Different Cuts Of Smoked And Unsmoked Bacon

Bacon, either for smoked or unsmoked variety, comes in various cuts depending on the preference of local consumers. Here are the different types of cuts for bacon:

Back Bacon

Back bacon is a type of bacon cut that contains meat coming from the loin of the pig. Compared to other cuts, back bacon is leaner, containing less fat than side bacon. Most of the bacon that is consumed in Ireland and the UK is back bacon. This bacon cut is also acquired from the same cut of pork chops.

On top of this, back bacon is available in smoked and unsmoked variants. A form of back bacon is also found in Canada called “Canadian-style-bacon.” It is a cured, smoked, and completely cooked pork meat that is cut into cylindrical medallions and sliced thickly. Unlike other kinds of bacon, Canadian-style-bacon is ready to eat.

In terms of taste, people describe it having a similar taste to ham because it is made from the lean eye of pork loin. Generally, it is still called back bacon and only known as Canadian-style-bacon in Canada.

Streaky Or Side Bacon

Side or streaky bacon is a cut that comes from the belly of pork. It contains long alternating layers of muscle and fat running parallel to the rind. In the US, streaky or side bacon is the most common cut of bacon.

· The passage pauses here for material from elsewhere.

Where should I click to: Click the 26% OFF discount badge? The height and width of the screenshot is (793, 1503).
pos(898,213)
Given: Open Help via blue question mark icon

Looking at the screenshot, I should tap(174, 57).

In Italy, side bacon, either smoked or unsmoked, is called Pancetta. It is rolled-up meat into cylinders after curing, and it is popular for having a strong flavor.

Jowl Bacon

Another type of cut for bacon is Jowl bacon. It is smoked and cured cheeks of pork. It also has an Italian variant called Guanciale that is dry-cured and seasoned but not smoked.

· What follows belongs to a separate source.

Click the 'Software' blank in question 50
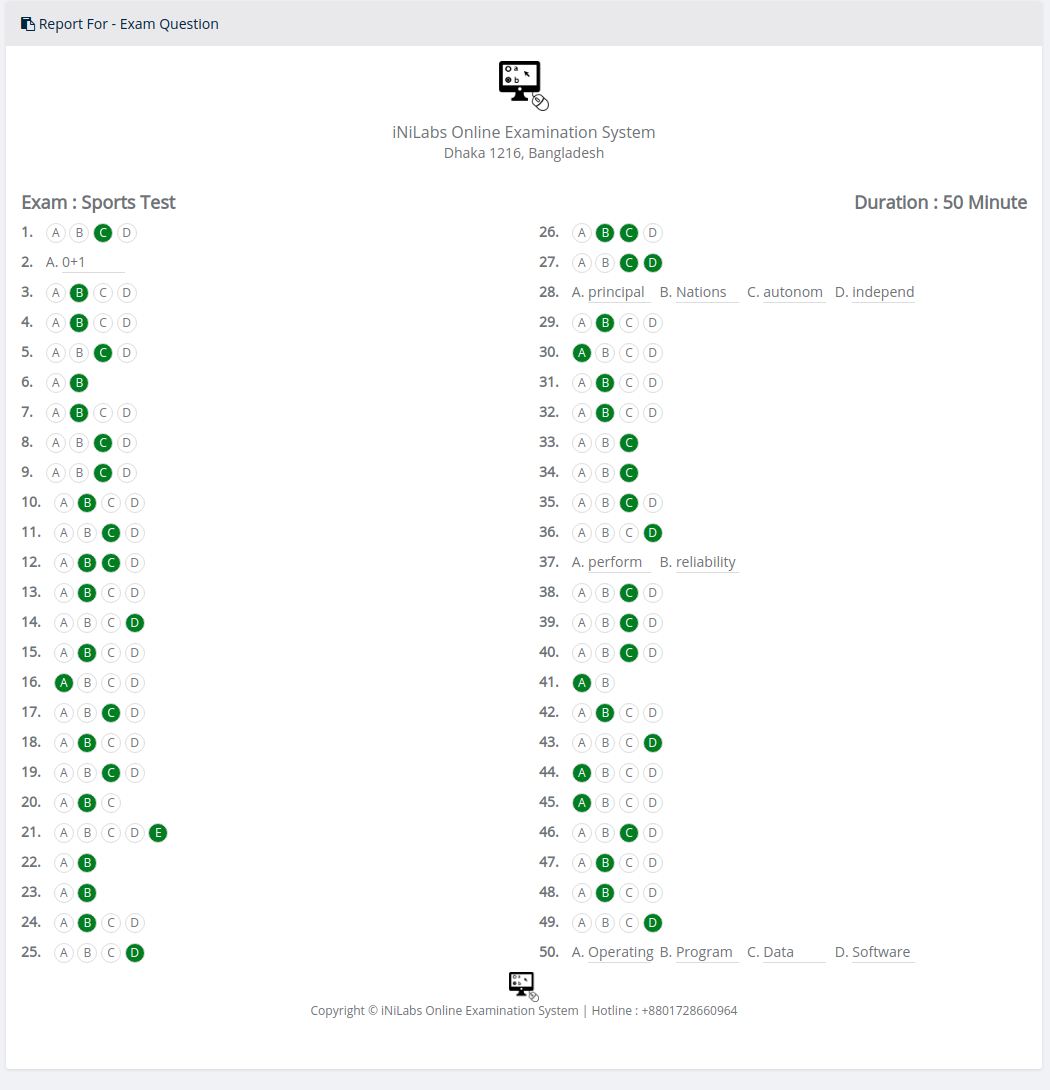1050x1090 pixels. [x=882, y=952]
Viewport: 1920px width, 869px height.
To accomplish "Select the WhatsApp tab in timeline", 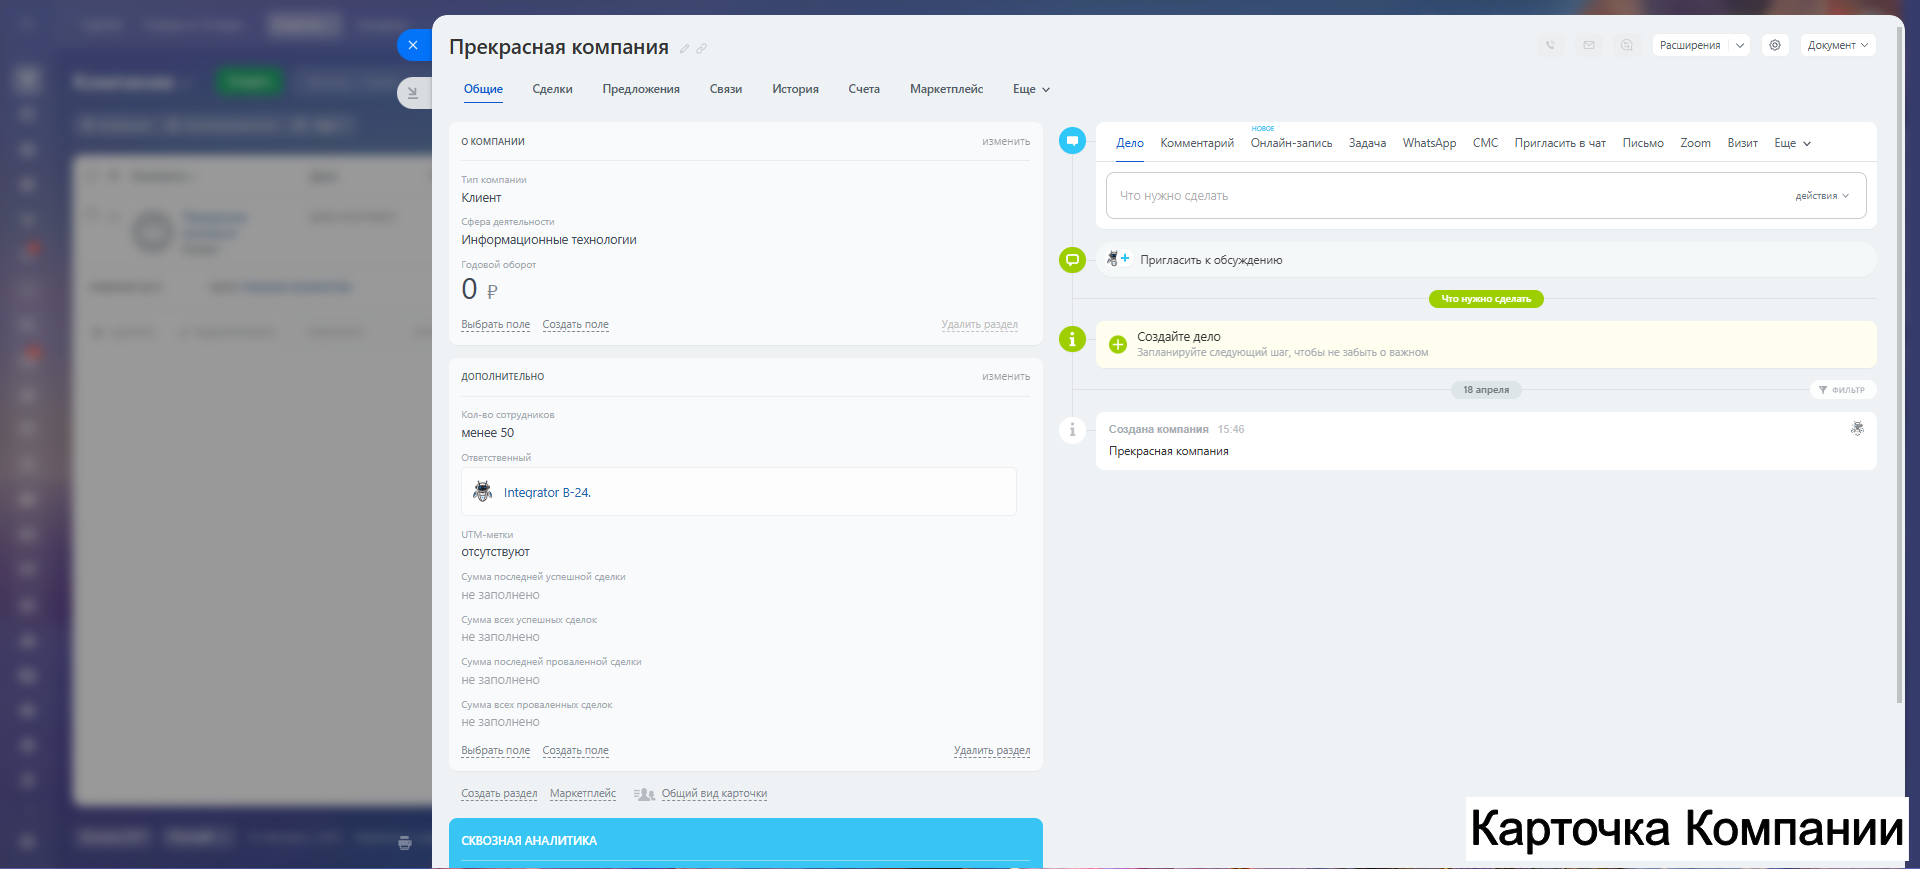I will pos(1429,143).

Jowl bacon can either be smoked or unsmoked. It is also used to add flavor in other popular foods, including spaghetti, sandwiches, and so much more.

Collar Bacon

As its name suggests, collar bacon is a cut that comes from the back head of a pig. It is a bacon cut that is popular in Ireland that is usually boiled or roasted to get a juicy and very tender result.

Collar joints are perfectly marbled along with fat. For this reason, they are full of flavor. You can find smoked and unsmoked collar bacon in the market so you can get what you prefer most.

Cottage Bacon

Cottage bacon is a cut that is taken from boneless pork shoulder. It is lean meat from the said area that is usually tied to form an oval shape. This type of bacon cut is cured and sometimes smoked. It also tastes and looks similar to ham.

Some variants of cottage bacon are hot-smoked. It is so they can be sold as thoroughly cooked and ready to consume. On the other hand, cottage bacon usually requires cooking, so make sure to check their package label carefully.

Unlike British, Danish, or Irish bacon, cottage bacon is a little bit fatter. However, it slightly contains more fat, compared to the streaky bacon of America.

Is It Safe To Eat Undercooked Smoked Or Unsmoked Bacon?

It is best to eat well-cooked bacon to avoid acquiring Trichinella. This condition is an effect of a worm larva that infests raw pork. While manufacturers utilize smoking and curing to treat pork meat, these methods are not always enough to kill Trichinella. Added nitrites and salt, on the other hand, makes raw bacon less perishable compared to different raw meat types.


To summarize, smoked and unsmoked bacon are two types of bacon that may arrive in different cuts. You can have unsmoked or smoked cottage bacon, collar bacon, jowl bacon, streaky or side bacon, as well as back bacon, and other unique cuts of bacon from other countries. Also, countries around the world have a different preference in terms of bacon. If you want a more flavorful tasting bacon, choose the smoked variant. Otherwise, select the unsmoked option if you wish to experience the original taste of cured pork meat.